When US analysts hunting terrorists sought new ways to comb through the troves of phone records, e-mails and other data piling up as digital communications exploded over the past decade, they turned to Silicon Valley computer experts who had developed complex equations to thwart Russian mobsters intent on credit card fraud.
The partnership between the intelligence community and Palantir Technologies, a Palo Alto, California, company founded by a group of inventors from PayPal, is just one of many that the US National Security Agency (NSA) and other agencies have forged in recent years as they have rushed to unlock the secrets of “Big Data.”
Today, a revolution in software technology that allows for the highly automated and instantaneous analysis of enormous volumes of digital information has transformed the NSA, turning it into the virtual landlord of the digital assets of Americans and foreigners alike.

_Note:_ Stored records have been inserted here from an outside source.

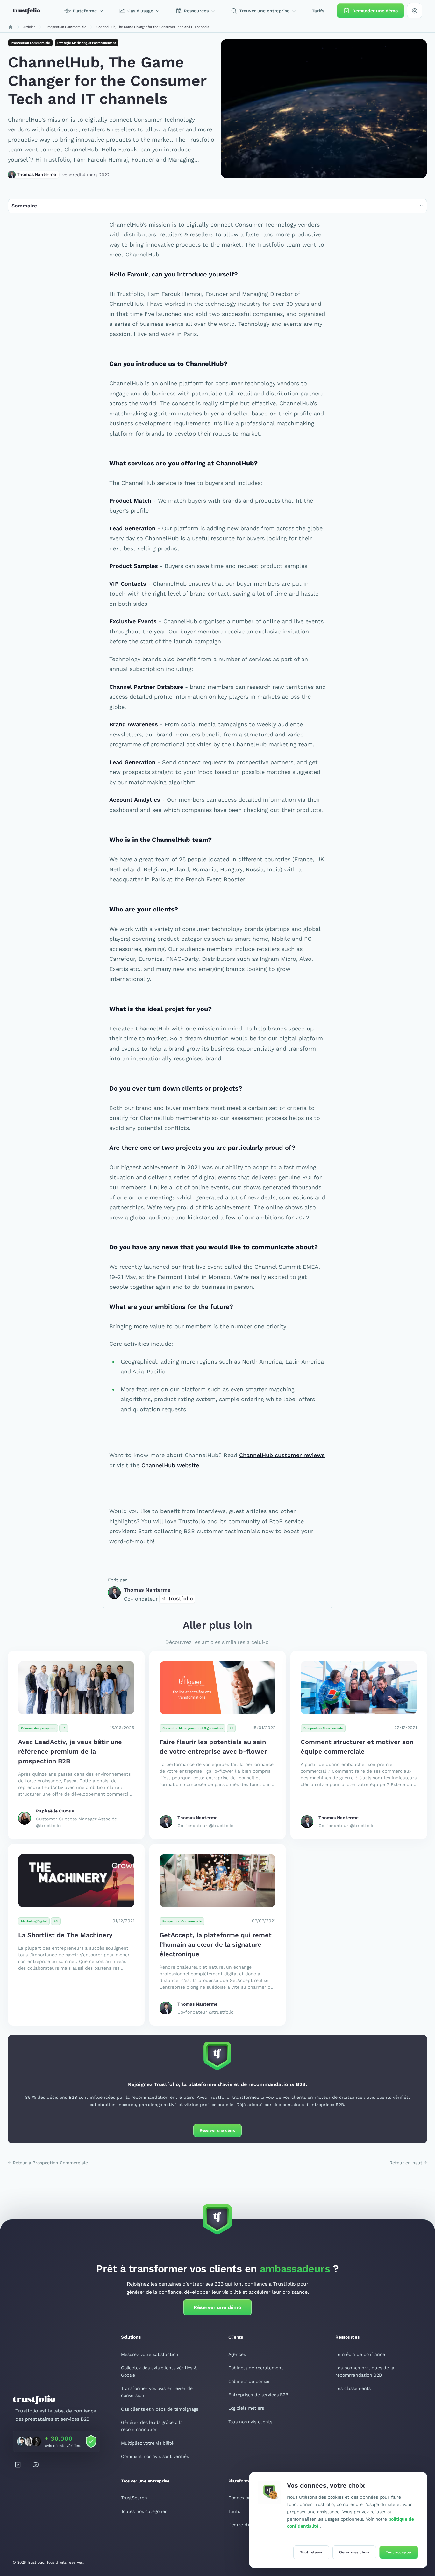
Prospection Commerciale (30, 43)
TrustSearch (134, 2497)
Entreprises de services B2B (258, 2394)
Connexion (239, 2497)
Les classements (353, 2388)
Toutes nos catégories (144, 2511)
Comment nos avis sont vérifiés (155, 2456)
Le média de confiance (360, 2354)
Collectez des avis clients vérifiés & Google (159, 2371)
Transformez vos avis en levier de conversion (156, 2392)
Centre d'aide (242, 2524)
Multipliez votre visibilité (147, 2443)
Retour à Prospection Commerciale (50, 2162)
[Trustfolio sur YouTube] (36, 2465)
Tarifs (234, 2511)
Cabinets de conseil (249, 2381)
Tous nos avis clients (250, 2421)
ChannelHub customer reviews (282, 1455)
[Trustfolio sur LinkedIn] (18, 2465)
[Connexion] (414, 10)
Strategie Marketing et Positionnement (86, 43)
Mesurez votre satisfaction (149, 2354)
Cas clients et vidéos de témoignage (159, 2409)
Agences (237, 2354)
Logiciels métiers (246, 2408)
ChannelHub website (170, 1465)
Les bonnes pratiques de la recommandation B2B (364, 2371)
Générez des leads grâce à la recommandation (152, 2426)
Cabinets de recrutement (255, 2367)
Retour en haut (405, 2162)
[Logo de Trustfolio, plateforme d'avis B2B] (26, 11)
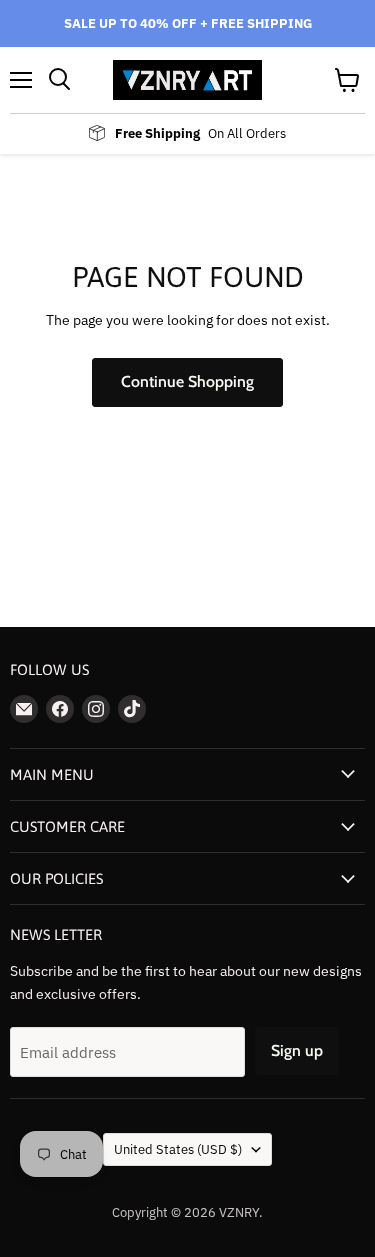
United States (178, 1149)
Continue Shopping (187, 381)
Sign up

The new technology has, for the first time, given US spies the ability to track the activities and movements of people almost anywhere in the world without actually watching them or listening to their conversations.
New disclosures that the NSA has secretly acquired the telephone records of millions of Americans, and access to e-mails, videos and other data of foreigners from nine US Internet companies have provided a rare glimpse into the growing reach of the US’ largest spy agency.
They have also alarmed the government: On Saturday night, Shawn Turner, a spokesman for the director of national intelligence, said that “a crimes report has been filed by the NSA.”
With little public debate, the NSA has been undergoing rapid expansion in order to exploit the mountains of new data being created each day. The US government has poured billions of dollars into the agency over the past decade, building a 93,000m2 fortress in the mountains of Utah, apparently to store huge volumes of personal data indefinitely. It created intercept stations across the country, according to former industry and intelligence officials, and helped build one of the world’s fastest computers to crack the codes that protect information.
While the flow of data across the Internet once appeared too overwhelming for the NSA to keep up with, the revelations of the last few days suggest that the agency’s abilities are now far greater than most outsiders believed.
“Five years ago, I would have said they don’t have the capability to monitor a significant amount of Internet traffic,” said Herbert Lin, an expert in computer science and telecommunications at the National Research Council.
Now, he said, it appears “that they are getting close to that goal.”
On Saturday, it became clear how close: Another NSA document, again cited by the Guardian, showed a “global heat map” that appeared to represent how much data the NSA sweeps up around the world.
It showed that in March there were 97 billion pieces of data collected from networks worldwide; about 14 percent of it was in Iran, much was from Pakistan and about 3 percent came from inside the US, though some of that might have been foreign data traffic routed through US-based servers.
A SHIFT IN FOCUS
The agency’s ability to mine meta-data, data about who is calling or e-mailing, has made wiretapping and eavesdropping on communications far less vital, according to data experts. That access to data from companies that Americans depend on daily raises troubling questions about privacy and civil liberties that officials in Washington, insistent on near-total secrecy, have yet to address.